Saturday 27 February 2016

Small hands needed

Synchronicity alert: in the last week I've completed 2 separate questionnaires about the practice of home education HE.  Both were compiled by students who are completing an M.Ed with a report on that minority end of education business.  Must be in the air? Actually, if you take the long view, HE is always just over the horizon for most people and periodically a journalist (radio or print, rather rarely TV) will think that they can make s story out of the practice.  These stories often wheel out the usual suspects by contacting the families who were willing to let journos into their lives a few months ago.  They contact those families because they feature on the first page of Google hits with "home education family ireland" - try it? - that is rather lazy-arsed journalism and the interest lasts about 36 hours before sinking beneath the waves of next-trendy-things. What would be more interesting would be to hunt out a HE family that didn't want to be interviewed about their practice: millennials living in a cave surrounded by beans and ammo; couples in the throes of divorce; families who have a school bell and distinctive uniforms. We are qualified to do the questionnaires because our girls Dau.I and Dau.II never went to school and are now holding down jobs, paying taxes, voting in elections and contributing to society.We have taken the bell through.

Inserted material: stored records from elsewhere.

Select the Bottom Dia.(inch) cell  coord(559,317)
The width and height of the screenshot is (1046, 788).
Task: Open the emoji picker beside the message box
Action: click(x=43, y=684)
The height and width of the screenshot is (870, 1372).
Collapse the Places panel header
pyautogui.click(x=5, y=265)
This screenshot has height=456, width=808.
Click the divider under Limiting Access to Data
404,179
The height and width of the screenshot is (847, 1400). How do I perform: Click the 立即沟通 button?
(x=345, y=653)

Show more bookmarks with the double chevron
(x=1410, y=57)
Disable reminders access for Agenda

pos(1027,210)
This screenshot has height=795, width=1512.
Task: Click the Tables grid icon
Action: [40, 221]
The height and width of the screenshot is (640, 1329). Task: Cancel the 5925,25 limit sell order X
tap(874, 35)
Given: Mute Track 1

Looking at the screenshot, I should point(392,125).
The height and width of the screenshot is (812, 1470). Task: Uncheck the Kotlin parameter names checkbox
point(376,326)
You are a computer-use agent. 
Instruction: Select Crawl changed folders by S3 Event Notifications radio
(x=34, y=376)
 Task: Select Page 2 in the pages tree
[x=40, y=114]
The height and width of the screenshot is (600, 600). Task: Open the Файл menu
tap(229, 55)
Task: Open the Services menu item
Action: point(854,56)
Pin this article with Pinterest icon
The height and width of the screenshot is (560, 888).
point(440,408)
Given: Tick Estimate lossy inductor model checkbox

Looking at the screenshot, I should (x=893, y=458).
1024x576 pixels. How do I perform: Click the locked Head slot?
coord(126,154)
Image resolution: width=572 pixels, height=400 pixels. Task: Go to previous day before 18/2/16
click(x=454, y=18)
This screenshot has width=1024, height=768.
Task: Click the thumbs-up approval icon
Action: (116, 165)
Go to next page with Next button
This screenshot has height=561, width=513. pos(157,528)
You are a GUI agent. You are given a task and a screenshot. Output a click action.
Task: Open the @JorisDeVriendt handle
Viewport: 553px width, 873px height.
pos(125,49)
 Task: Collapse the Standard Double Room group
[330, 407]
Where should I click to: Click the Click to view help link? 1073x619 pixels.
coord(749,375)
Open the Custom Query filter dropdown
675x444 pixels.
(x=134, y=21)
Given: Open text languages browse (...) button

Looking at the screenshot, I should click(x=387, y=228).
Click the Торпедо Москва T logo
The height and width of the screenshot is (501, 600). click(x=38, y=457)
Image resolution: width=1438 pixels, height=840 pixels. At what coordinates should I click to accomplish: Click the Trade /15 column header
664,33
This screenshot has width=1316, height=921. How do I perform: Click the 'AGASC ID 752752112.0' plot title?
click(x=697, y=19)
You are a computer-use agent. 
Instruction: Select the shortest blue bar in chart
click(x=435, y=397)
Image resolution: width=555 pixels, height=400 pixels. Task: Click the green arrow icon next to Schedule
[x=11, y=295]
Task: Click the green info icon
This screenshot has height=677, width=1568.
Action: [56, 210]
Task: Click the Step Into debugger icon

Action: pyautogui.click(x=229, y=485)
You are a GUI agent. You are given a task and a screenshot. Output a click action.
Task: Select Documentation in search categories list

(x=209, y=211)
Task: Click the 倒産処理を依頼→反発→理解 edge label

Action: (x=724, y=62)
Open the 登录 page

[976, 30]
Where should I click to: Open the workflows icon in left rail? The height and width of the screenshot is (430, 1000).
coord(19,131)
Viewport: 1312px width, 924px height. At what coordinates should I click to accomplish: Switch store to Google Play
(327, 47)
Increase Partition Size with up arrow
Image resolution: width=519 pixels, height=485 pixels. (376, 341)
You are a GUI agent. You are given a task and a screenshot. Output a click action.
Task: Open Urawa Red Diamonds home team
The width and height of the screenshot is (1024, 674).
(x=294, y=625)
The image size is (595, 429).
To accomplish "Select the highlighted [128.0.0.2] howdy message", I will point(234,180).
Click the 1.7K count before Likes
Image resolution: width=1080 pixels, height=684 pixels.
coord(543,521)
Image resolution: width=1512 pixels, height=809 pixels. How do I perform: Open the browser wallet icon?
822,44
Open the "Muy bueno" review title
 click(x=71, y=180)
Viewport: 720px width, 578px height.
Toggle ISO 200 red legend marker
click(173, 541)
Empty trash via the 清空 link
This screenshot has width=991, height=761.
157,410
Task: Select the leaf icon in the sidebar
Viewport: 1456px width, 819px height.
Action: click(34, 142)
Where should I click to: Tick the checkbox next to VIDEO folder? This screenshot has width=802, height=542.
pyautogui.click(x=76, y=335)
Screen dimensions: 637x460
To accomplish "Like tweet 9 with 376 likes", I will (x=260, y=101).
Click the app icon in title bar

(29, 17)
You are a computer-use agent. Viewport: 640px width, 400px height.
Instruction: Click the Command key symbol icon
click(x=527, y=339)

Doing such a questionnaire is an excuse for reflection and it usually brings a warm glow. Our girls learned-by-doing a lot of the time because nobody at home had any patience with curriculum or lesson-plans. With my very expensive education, I know that you can have too much of a good thing; or if not that, I find that a small amount of knowledge puts me ahead of most other folks on the block . . . if I want to get ahead of my neighbours. No point in getting a hernia with heavy intellectual lifting when a small amount of focussed attention, judicious reading or watching some videos will be quite enough for everyday requirements. An awful lot of school work is marking time clocking off the days: neither conceptually challenging nor particularly interesting and so a HE life spares you from 5 hours a day of being bored.

If you're a child on a farrrrm, you can't sit on the sofa all day: the stove will run out of logs and there will be no eggs to make cakes. The Da will be off-site at money work, the Mammy will be busy at the kitchen table claiming subsidies from Brussels. And even if it's wet outside you know that the orphan lambs need feeding, so you shrug on a coat, make up some Lamlac formula and find shelter behind the shed for the 16 seconds it takes the lambs suck a 500ml bottle dry.  As the girls got older most of their age cohort signed up for school: either at the start of Secondary School or for the final push towards the High School Leaving Certificate, so eventually they were almost the only ones left outside the school-gates. As their cohort sailed or drifted into main-stream, another generation of HE kids appeared on the block. Some nights, the parents of these youngsters tossed and turned through the "3am tick-ticks" worrying whether they had failed to provide sensibly/adequately for the future by embracing the home-ed option. We've all been there, but it's just the anxiety spilling over: if it wasn't the Home Ed, it would be the gutters, or what colour to paint the kitchen, or getting the brakes on the car serviced.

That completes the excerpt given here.